### AUFGABENBESCHREIBUNG
Können Sie aus dem folgenden Auszug zum Verfassungsschutzbericht 2010 alles von „Der Verfassungsschutzbericht weist“ bis hinunter zu „Autonomen, Fahrt auf.“ wörtlich abschreiben?

### AUSZUG ###

Wie viel Antifaschismus ist erlaubt?

Streit um linke Gewalt anlässlich der Vorstellung des Verfassungsschutzberichts 2010

  • Katja Herzberg
  • Lesedauer: 3 Min.
Der Verfassungsschutzbericht weist einen Rückgang links- und rechtsextremer Gewalt aus. Die Opferberatung Sachsen-Anhalt kritisiert die Statistik.

Die Bundesrepublik Deutschland müsse gegenüber jeglichem Extremismus wachsam sein. Dies stellte Bundesinnenminister Hans-Peter Friedrich (CSU) seinem Vortrag zum Verfassungsschutzbericht 2010 voran. Anschließend nahm die Diskussion um Gefahren, ausgehend von »gewaltbereiten Linksextremisten« und insbesondere von Autonomen, Fahrt auf.

### BEREITGESTELLTE DATENSÄTZE ###

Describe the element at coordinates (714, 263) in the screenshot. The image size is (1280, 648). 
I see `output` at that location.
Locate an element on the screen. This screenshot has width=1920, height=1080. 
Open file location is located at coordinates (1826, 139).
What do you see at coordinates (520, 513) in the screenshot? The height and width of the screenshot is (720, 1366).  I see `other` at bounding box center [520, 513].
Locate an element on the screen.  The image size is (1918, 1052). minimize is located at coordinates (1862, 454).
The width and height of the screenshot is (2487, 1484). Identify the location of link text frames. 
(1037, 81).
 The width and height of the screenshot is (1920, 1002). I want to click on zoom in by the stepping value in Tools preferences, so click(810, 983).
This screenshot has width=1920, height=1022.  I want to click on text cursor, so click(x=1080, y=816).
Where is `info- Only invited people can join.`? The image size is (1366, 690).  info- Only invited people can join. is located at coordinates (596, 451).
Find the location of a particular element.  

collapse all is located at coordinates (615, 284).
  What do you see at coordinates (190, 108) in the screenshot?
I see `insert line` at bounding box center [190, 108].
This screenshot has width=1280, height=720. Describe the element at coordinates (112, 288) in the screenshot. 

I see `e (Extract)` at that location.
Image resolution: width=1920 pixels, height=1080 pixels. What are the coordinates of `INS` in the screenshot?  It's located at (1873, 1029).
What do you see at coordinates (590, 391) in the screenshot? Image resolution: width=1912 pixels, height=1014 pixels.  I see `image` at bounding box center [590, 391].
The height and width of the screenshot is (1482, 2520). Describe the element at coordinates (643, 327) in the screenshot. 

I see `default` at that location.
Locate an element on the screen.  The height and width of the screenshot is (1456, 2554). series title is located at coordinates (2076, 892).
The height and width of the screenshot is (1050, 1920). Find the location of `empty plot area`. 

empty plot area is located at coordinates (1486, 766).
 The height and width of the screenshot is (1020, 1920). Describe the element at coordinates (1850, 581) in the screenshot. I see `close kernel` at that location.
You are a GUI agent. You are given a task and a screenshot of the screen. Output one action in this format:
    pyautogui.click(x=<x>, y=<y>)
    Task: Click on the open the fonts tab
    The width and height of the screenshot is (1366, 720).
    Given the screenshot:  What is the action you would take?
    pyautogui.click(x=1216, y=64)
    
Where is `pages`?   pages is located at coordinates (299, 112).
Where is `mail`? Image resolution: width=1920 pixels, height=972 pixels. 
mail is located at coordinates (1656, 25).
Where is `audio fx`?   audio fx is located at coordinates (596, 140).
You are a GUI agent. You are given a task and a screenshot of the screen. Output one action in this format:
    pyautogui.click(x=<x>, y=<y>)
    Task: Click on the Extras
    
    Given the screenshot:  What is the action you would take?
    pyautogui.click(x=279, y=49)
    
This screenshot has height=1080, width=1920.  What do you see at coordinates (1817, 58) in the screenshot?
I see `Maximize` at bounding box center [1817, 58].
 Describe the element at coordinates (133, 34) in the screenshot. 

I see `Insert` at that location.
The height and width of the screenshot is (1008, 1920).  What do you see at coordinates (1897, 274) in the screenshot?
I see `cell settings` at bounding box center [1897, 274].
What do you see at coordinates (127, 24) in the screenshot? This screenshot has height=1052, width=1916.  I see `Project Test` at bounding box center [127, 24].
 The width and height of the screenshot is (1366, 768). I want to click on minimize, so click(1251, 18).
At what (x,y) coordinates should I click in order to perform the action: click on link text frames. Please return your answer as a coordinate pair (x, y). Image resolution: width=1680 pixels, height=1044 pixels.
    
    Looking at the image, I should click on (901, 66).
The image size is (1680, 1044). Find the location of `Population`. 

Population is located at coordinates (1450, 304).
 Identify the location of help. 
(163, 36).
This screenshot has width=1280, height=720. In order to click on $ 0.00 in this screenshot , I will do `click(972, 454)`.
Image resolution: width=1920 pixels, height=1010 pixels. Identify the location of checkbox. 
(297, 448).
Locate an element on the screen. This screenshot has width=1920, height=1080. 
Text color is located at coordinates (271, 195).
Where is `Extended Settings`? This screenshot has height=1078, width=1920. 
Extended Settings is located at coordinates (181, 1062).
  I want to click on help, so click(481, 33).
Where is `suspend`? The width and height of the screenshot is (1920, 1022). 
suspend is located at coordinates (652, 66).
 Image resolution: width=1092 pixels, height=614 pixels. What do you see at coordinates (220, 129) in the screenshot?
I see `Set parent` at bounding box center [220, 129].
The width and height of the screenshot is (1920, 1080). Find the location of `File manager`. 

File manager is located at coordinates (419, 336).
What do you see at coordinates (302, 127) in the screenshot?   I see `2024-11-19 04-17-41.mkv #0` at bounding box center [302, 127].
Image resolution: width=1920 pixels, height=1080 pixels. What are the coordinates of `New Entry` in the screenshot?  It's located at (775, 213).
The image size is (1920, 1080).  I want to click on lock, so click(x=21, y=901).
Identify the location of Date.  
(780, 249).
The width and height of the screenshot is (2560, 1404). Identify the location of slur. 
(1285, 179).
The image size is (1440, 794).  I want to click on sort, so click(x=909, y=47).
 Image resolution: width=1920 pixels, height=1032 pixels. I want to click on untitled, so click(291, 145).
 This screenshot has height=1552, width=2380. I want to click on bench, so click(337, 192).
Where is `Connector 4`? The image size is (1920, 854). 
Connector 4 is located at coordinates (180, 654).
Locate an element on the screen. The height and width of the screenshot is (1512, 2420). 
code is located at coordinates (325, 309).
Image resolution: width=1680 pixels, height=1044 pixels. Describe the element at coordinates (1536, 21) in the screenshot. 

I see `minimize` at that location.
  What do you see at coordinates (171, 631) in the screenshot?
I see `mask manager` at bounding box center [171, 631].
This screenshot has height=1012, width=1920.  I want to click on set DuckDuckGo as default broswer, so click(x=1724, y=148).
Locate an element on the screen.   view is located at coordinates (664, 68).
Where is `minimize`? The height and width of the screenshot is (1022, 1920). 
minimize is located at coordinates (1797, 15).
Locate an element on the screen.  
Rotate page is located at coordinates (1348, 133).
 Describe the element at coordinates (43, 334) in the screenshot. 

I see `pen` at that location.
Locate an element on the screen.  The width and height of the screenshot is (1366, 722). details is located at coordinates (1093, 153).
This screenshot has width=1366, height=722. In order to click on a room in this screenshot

###

### ANTWORT UNTEN
Der Verfassungsschutzbericht weist einen Rückgang links- und rechtsextremer Gewalt aus. Die Opferberatung Sachsen-Anhalt kritisiert die Statistik.

Die Bundesrepublik Deutschland müsse gegenüber jeglichem Extremismus wachsam sein. Dies stellte Bundesinnenminister Hans-Peter Friedrich (CSU) seinem Vortrag zum Verfassungsschutzbericht 2010 voran. Anschließend nahm die Diskussion um Gefahren, ausgehend von »gewaltbereiten Linksextremisten« und insbesondere von Autonomen, Fahrt auf.